30:23 – BSV 93 wird Favoritenrolle gerecht
Mit nur acht Spielern ging es für die HSG ins Heimspiel gegen den verlustpunktfreien Tabellenführer, der dagegen 13 Akteure aufbieten konnte. Die Rollen waren klar verteilt und bereits der Start verlief holprig. Nach fünf Minuten lagen die Hausherren mit 1:4 zurück, kämpften sich aber in den Nachmittag und hielten den Rückstand bis zum 11:14 (27.) konstant.
Wie zuletzt gegen den USV Halle folgte kurz vor der Pause eine Schwächephase verbunden mit einem 1:3-Lauf. Bis zur Schlussviertelstunde blieb das Spiel jedoch spannend (21:25/46.). Dann jedoch setzten die Magdeburger zum Schlussspurt an: Lino Geckert, der bereits parallel in Staßfurt Erfahrungen in der 4. Liga sammelt, warf fünf unbeantwortete Treffer in Folge und entschieden damit die Partie. „Defensiv hätten wir das besser lösen müssen“, gab Ramon Göhring aus dem HSG-Trainerteam mit Yves Steinweg zu. Doch aufgeben kam nicht in Frage. In den letzten drei Minuten verkürzten die Gastgeber auf 23:30 und konnten damit zumindest den Endspurt für sich beanspruchen.
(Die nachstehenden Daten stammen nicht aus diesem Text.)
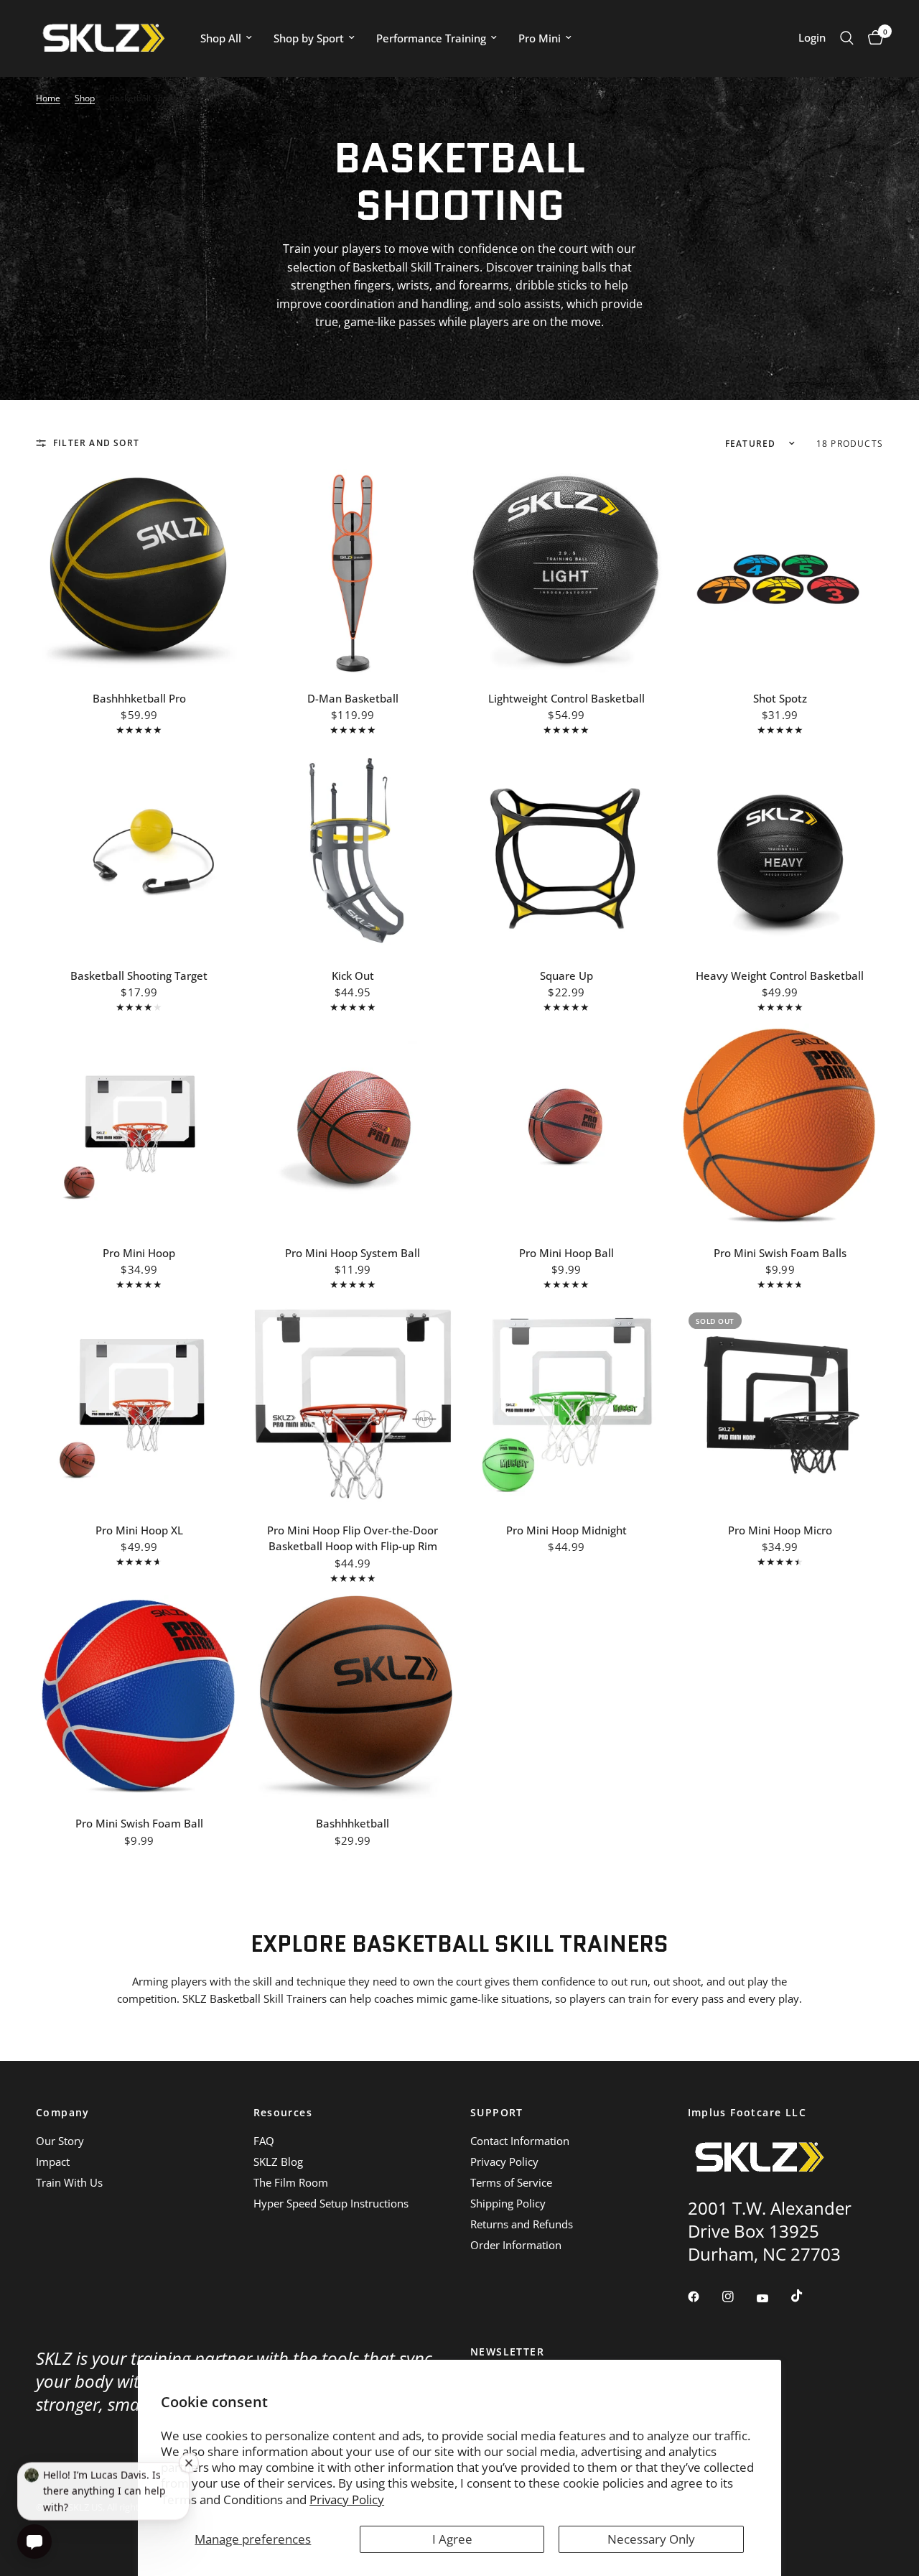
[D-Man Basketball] (353, 572)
Mit Blick auf die Tabelle wartet nun eine spannende Phase: Fünf „Endspiele“ um die Platz stehen noch an. Wenn die HSG im Rückspiel gegen Wernigerode am 21. März in eigener Halle nur einen Punkt holt, bleibt Saisonbronze trotz der drei Niederlagen im Kalenderjahr 2026 komplett in eigener Hand. „Aber Spiel für Spiel“, mahnt Göhring, „die Tabellensituation ist verrückt, wir müssen fokussiert bleiben.“
HSG Ehle: Schuster – Steinweg (3), Göhring (7), Kalsdorf (1), Hartmann (2), Gröbe (3), Kliem, Janke (7/1)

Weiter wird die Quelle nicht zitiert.